====== Te lezen fragment

Raadsleden horen op tijd op de hoogte te worden gebracht van dag, tijdstip en plaats van de vergadering. Tegelijkertijd krijgen zij ook de voorlopige agenda en de stukken toegestuurd.
Voorstellen aan de raad kunnen van diverse actoren afkomstig zijn. Voor de hand liggend zijn voorstellen van het college van B&W en de burgemeester. Daarnaast kunnen raadsleden initiatiefvoorstellen indienen. Ook het presidium en voorzitter en griffier kunnen voorstellen aan de raad doen. Tevens kunnen burgers, conform de op 18 december 2003 door de raad vastgestelde Verordening burgerinitiatieven, gebruik maken van het recht om een burgerinitiatiefvoorstel in te dienen.

============
====== Inhoud gegevensset

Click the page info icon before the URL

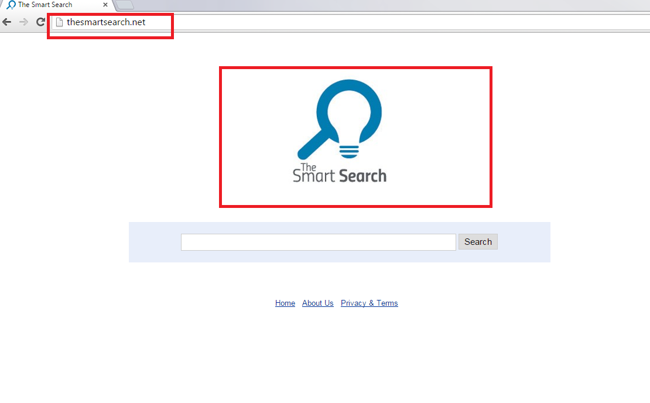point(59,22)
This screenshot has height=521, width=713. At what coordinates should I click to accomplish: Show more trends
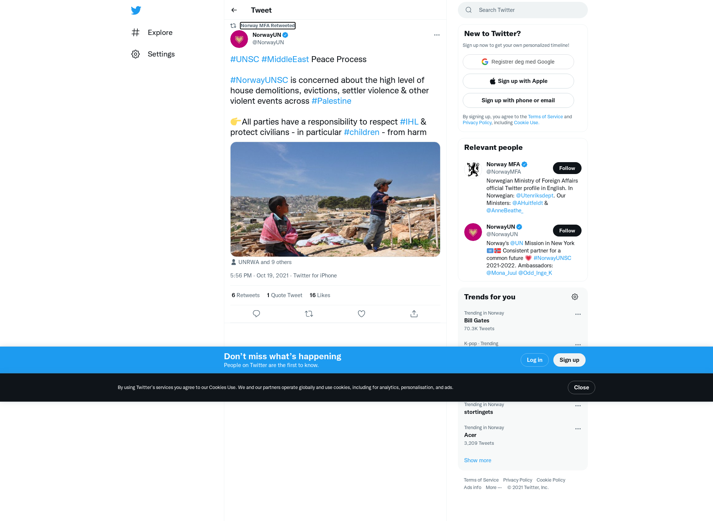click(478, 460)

============

_Wat nodig is_:
Zet het fragment over de raadsvergadering en voorstellen aan de gemeenteraad voort, aansluitend op de laatste zin. De regels zijn hierbij niet nodig.

_Antwoord bij oefening_:
Het presidium bepaalt in zijn overleg hoe de agenda eruit komt te zien. Dit is echter een voorlopige vaststelling van de agenda. In de dagelijkse praktijk van de gemeente zal het niet altijd mogelijk zijn om een agenda op te stellen, die ook zicht heeft op de ‘waan’ van de dag. In een dergelijke situatie kan de voorzitter na het verzenden van de schriftelijke oproep zo nodig een aanvullende agenda vaststellen. Dit kan echter niet tot op het laatste moment, maar tot uiterlijk twee dagen voor de aanvang van de vergadering. Het derde lid heeft tot doel om de raad een actievere rol te geven in de opstelling van de raadsagenda. Individuele raadsleden kunnen via het presidium onderwerpen voor de agenda voordragen. Zij kunnen echter ook bij aanvang van de raadsvergadering een voorstel doen om onderwerpen aan de agenda toe te voegen of van de agenda af te voeren. Daarmee kan het individuele raadslid in ieder geval op twee momenten invloed uitoefenen op de vaststelling van de agenda. Het vierde lid vloeit voort uit de verplichting van het college om de raad van voldoende informatie te voorzien.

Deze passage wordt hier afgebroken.